Justice of the High Court
- In office 1944–1958

Personal details
- Born: 18 April 1891
- Died: 20 July 1981 (aged 90)
- Education: Merton College, Oxford
- Occupation: Judge
- Profession: Law

= Henry Barnard (judge) =

British High Court judge (1891-1981)

Sir Henry William Barnard (18 April 1891 – 20 July 1981) was an English High Court judge, sitting in the Probate, Divorce and Admiralty Division.

==Early life==
Henry William Barnard was born on 18 April 1891, son of William Tyndal Barnard, KC. He was the uncle of Sir Anthony Hollis, another High Court judge.

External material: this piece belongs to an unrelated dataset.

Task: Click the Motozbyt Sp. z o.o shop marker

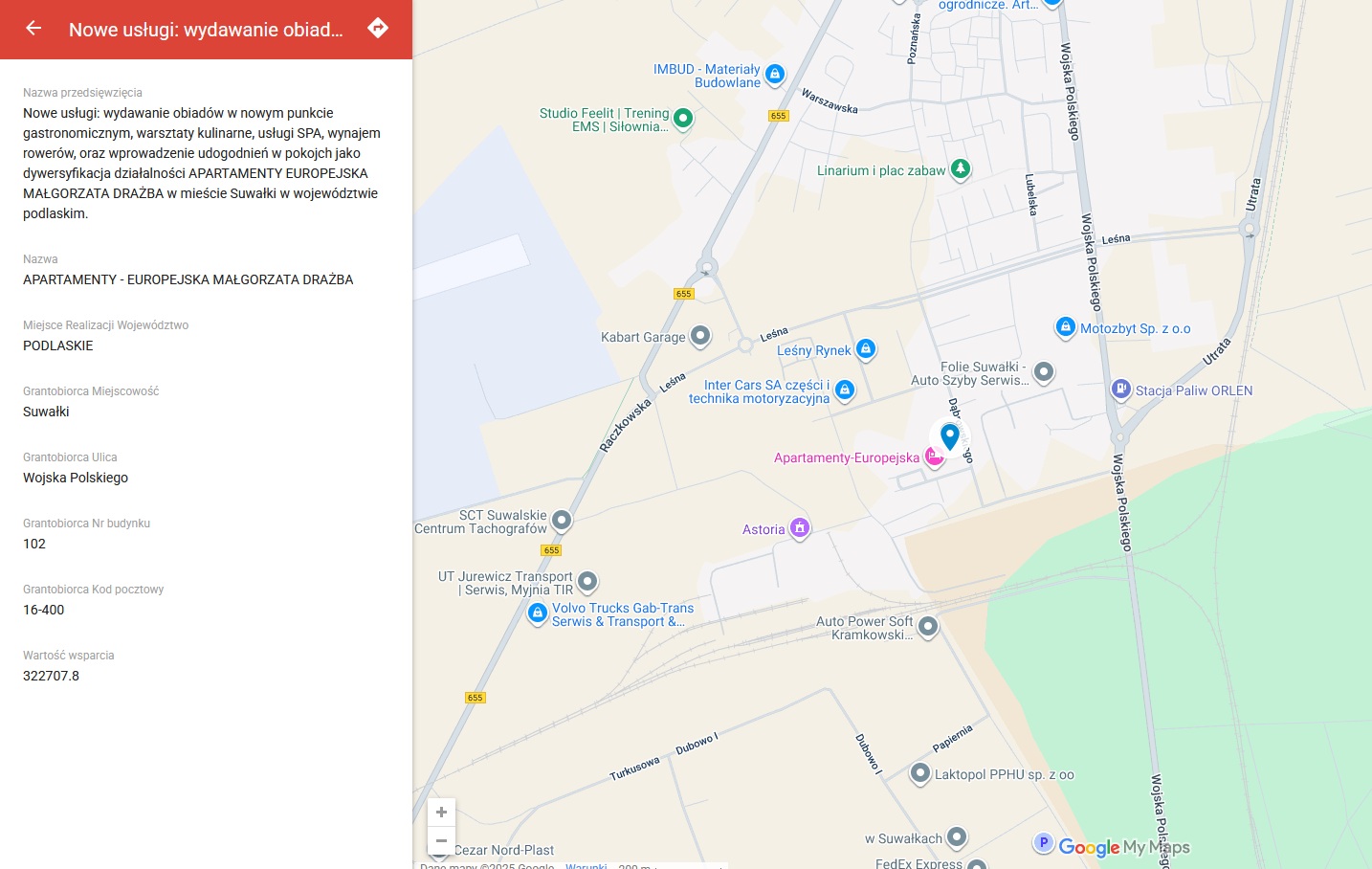Action: pyautogui.click(x=1065, y=327)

He was educated at Wellington College and Merton College, Oxford.

==War service==
He served in World War I as a captain in the Royal West Kent Regiment (5th Battalion).

==Legal career==
He as called to the Bar at Gray's Inn in 1913, before leaving for war service. He later returned and was made King's Counsel in 1939, in which year he also became a Bencher of the Inn. He became Treasurer in 1953.

==Judge==
In 1944 he was made a judge of the High Court sitting in the Probate, Divorce and Admiralty Division, and was given the customary knighthood. He served for 14 years until his retirement in 1958.